Tabelog is Japan's locals-rated review site — the one Japanese diners actually consult before booking. Think Yelp, except weighted by Japanese palates rather than tourists. Three layers of signal, in order of trust:
The score. Tabelog scores live on a 1.0–5.0 scale and run cold by design — the median spot hovers around 3.0, not 4.0 like American review sites. Useful thresholds:
- 3.5+ — very good; reliably worth your time.
- 3.7+ — exceptional; the kind of place you'd come back to.
- 4.0+ — rarefied; usually counter omakase, kaiseki houses, or the ramen Hyakumeiten regulars.
The annual Awards. Once a year Tabelog awards three tiers, voted by Tabelog users on cumulative review weight:
- Gold Roughly the top ~100 nationwide across all cuisines. The room you walk into expecting the meal of the trip.
- Silver Wider band — another few hundred restaurants. Often a better hit-per-yen ratio than Gold once you factor reservation difficulty.
- Bronze Widest band — the “Japanese diners signed off” floor. Reliably good food without the Gold-tier price ceiling.
The Hyakumeiten (“Top 100”) lists.
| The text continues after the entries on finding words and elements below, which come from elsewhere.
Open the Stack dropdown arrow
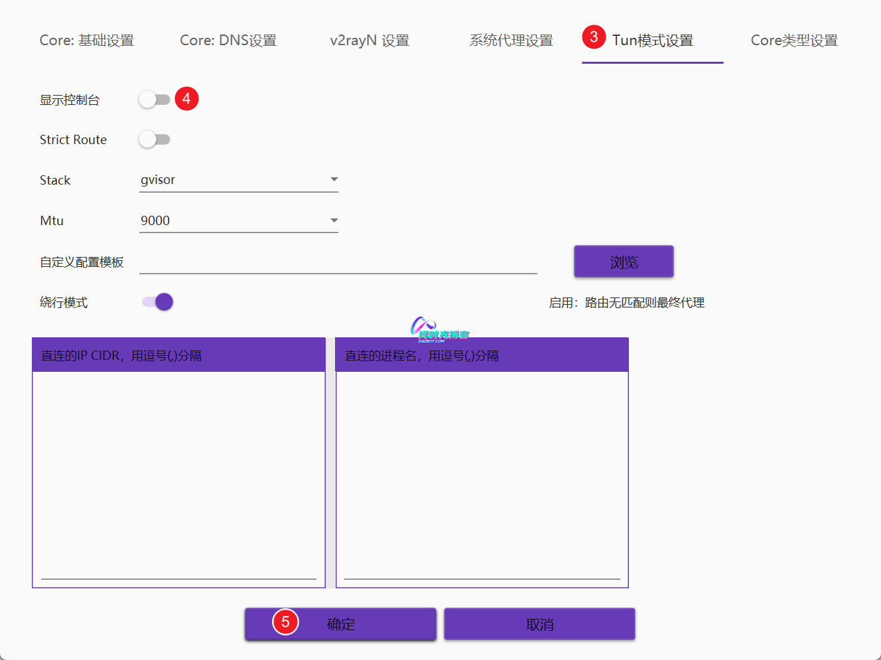 [334, 180]
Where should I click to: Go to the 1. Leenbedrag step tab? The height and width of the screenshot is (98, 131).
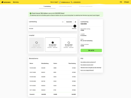coord(47,6)
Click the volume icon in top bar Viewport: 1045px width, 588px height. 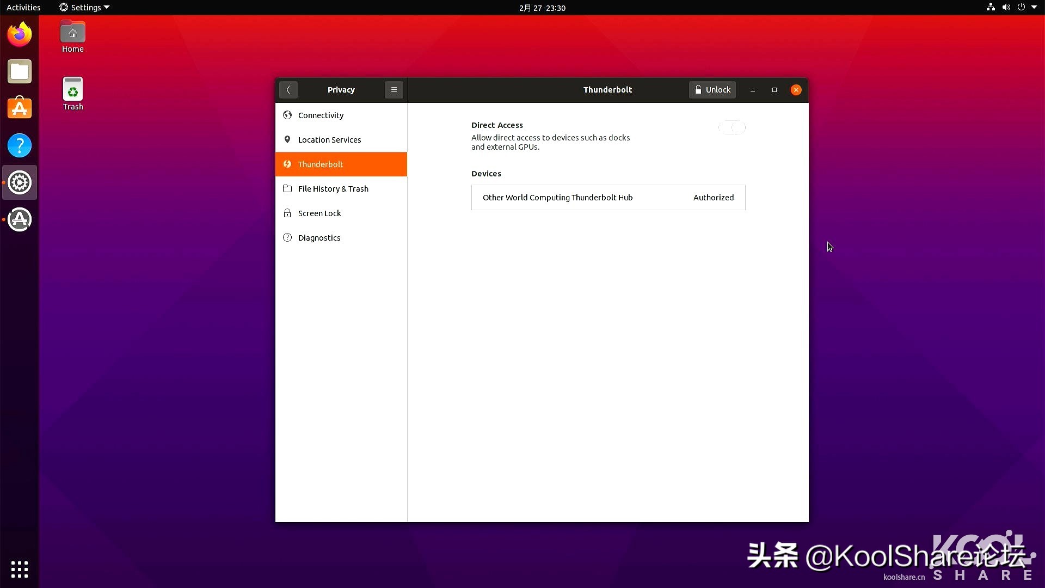click(x=1006, y=7)
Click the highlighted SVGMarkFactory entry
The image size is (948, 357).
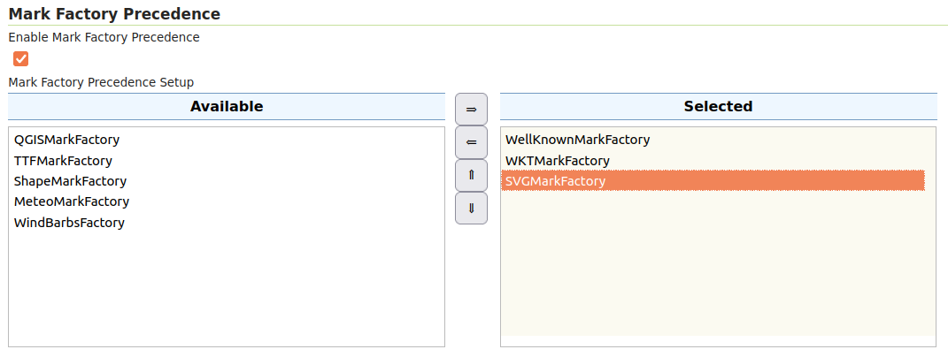(555, 181)
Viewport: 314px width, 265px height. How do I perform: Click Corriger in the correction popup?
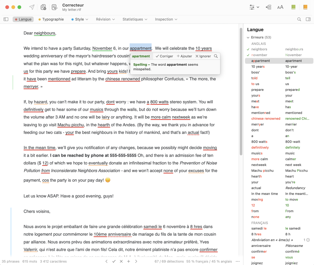click(x=164, y=56)
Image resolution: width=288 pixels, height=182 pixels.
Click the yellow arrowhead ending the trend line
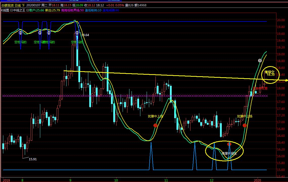[286, 81]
Category-specific annual top-100 lists — Top 100 Ramen, Top 100 Sushi, Top 100 Tonkatsu, Top 100 Yakitori, Top 100 Tempura, and on. These are the lists locals actually scroll through when planning a meal. If a ramen shop or yakitori counter is Hyakumeiten-listed for the current year, you can book the trip around it without much second-guessing.